Monsieur le président, mesdames, messieurs les sénateurs, je souhaite d’abord saluer le travail remarquable des corapporteurs de ce texte au nom de la commission des affaires sociales, MM. Gérard Roche et Georges Labazée.
Vous vous êtes tous deux investis de manière constructive et pragmatique. Vous êtes parvenus, au fil des étapes parlementaires, à bâtir des positions justes, fidèles à vos convictions, car vous en aviez avant de vous engager dans ce travail, des positions fondées sur des objectifs communs, à commencer par celui de faire avancer, de perfectionner et de faire aboutir ce projet de loi. Vous avez formé un binôme réjouissant, tant sur le plan politique que sur le plan humain.
Je tiens également à saluer la présence vigilante, bienveillante et constante du président de la commission des affaires sociales, M. Alain Milon, tout au long de l’examen de ce texte.
Mesdames, messieurs les sénateurs, je souhaite enfin remercier chacun de vous de la richesse des échanges que nous avons eus, que ce soit en séance ou lors des auditions réalisées par la commission.

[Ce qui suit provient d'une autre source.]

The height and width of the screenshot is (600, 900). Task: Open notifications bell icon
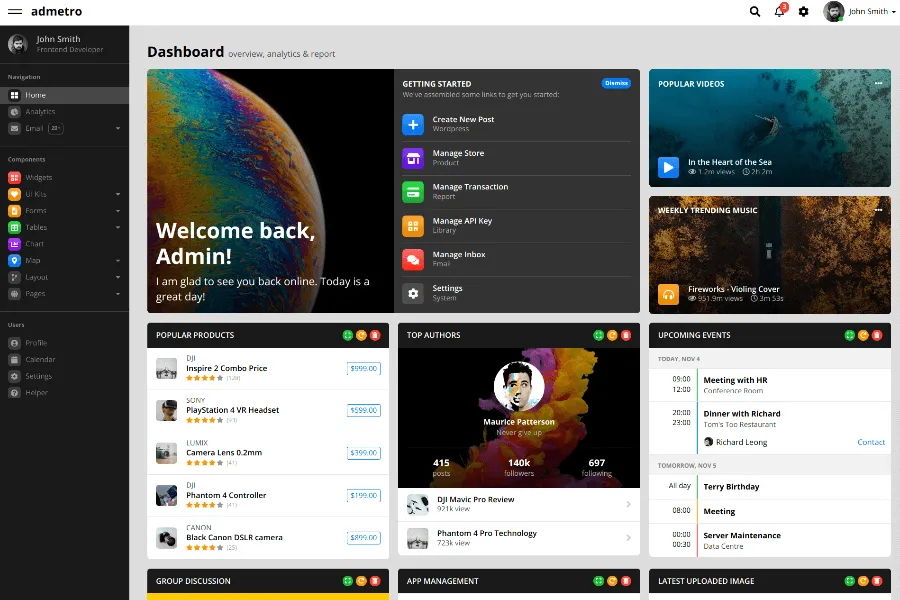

Ce parcours parlementaire nous a permis de donner le jour à un texte fort, qui marquera l’histoire de la prise en charge collective de la perte d’autonomie. Ce projet de loi restera le témoin d’un engagement politique soutenu en faveur du bien vieillir et de la protection des plus vulnérables.

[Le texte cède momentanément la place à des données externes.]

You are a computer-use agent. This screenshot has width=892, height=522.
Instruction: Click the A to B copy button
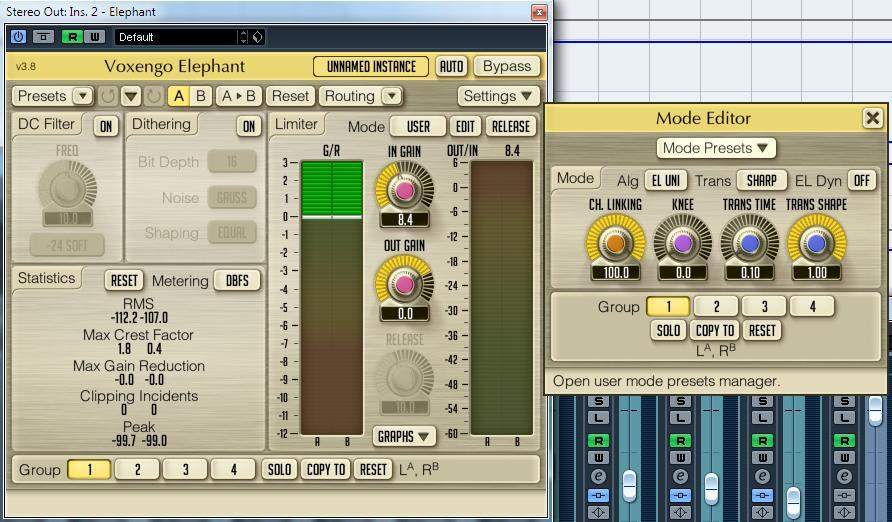point(238,96)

Cet engagement se traduit par un effort financier important. Ce sont plus de 700 millions d’euros qui viendront financer les mesures du présent projet de loi après leur montée en charge.
Je ne reviendrai pas sur l’ensemble des dispositions de ce texte ; au terme de deux lectures, elles sont bien maîtrisées par nous tous.
Je profiterai de ma présence ici pour souligner tout l’intérêt de l’examen de ce texte par la Haute Assemblée, forte de son expérience locale et de sa connaissance des problématiques de terrain.
Vous avez souhaité renforcer le soutien aux proches aidants, qui acquièrent, grâce à ce texte, une reconnaissance et un droit nouveau : le droit au répit.
Vous avez voulu aller plus loin en transformant le congé de soutien familial en congé de proche aidant. Le proche aidant d’une personne âgée pourra ainsi bénéficier d’un congé d’une durée de trois mois renouvelable et fractionnable, éventuellement sous forme de temps partiel. C’est là une avancée positive. Elle permettra au monde du travail d’être plus sensibilisé aux difficultés rencontrées par les aidants, afin de mieux les intégrer au fonctionnement des entreprises. Nombre de proches mènent de front leur activité professionnelle et leur rôle d’aidant. Une meilleure prise en compte de leurs difficultés, de leur quotidien et de leurs besoins est nécessaire, afin d’améliorer leur bien-être personnel, bien-être qu’ils tendent souvent à négliger, au moment où le dévouement génère de l’épuisement.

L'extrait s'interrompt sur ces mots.